Translarna not approved by NICE for DMD on NHS
In draft guidance published on Friday, it emerged NICE does not recommend PTC Therapeutics’ Translarna (ataluren) for the treatment of Duchenne muscular dystrophy (DMD) caused by a nonsense mutation.
The decision came following a re-evaluation of Translarna in order to decide whether to make it available for routine funding on the NHS. The re-evaluation followed a six-year period during which the DMD drug had been available under a managed access agreement (MAA), which ends in January next year, and under which 60 children have had access to Translarna.

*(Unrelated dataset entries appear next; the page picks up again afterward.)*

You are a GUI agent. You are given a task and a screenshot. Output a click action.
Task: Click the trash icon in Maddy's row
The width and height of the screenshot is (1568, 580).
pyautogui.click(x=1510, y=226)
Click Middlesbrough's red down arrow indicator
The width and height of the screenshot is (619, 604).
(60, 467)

DMD is a severe, progressive muscle-wasting genetic condition caused by the lack of a protein called dystrophin. One of a group of muscular dystrophies, DMD leads to a gradual loss of muscle function, often with children having to use a wheelchair by their early adolescence. Eventually, they will need assistance with breathing.
Translarna was the first licensed treatment for DMD which addresses the loss of dystrophin. A gene therapy, it permits the body to read over the DNA mutation and still continue to produce dystrophin.
After review of all data, including RWE, feedback from patients and clinicians and caregivers, as well as that collected from the MAA – NICE released its draft guidance based on “limited and highly uncertain” evidence of improved later stages of the disease or improved survival with Translarna.
Nonetheless, the committee agreed that the ALS drug can improve outcomes, including the prevention of scoliosis and maintaining upper body strength after patients have lost the ability to walk.
Interim director for medicines evaluation at NICE, Helen Knight said: “After considering all the available evidence, and the opinions of the clinical and patient experts, the committee concluded that the benefits provided by ataluren [Translarna] over standard treatment do not justify the current cost.”
Priced at £220,000 per year, NHS England and PTC Therapeutics have arranged for those currently receiving Translarna under the MAA to continue to be able to have it as long as it is of clear benefit to them.
Translarna has had European approval for usage since 2014 and has also been available under terms similar to the MAA to DMD patients in Scotland since 2021.
Last week, Sarepta Therapeutics filed for accelerated FDA approval of its DMD gene therapy developed with Roche, SRP-9001 (delandistrogene moxeparvovec).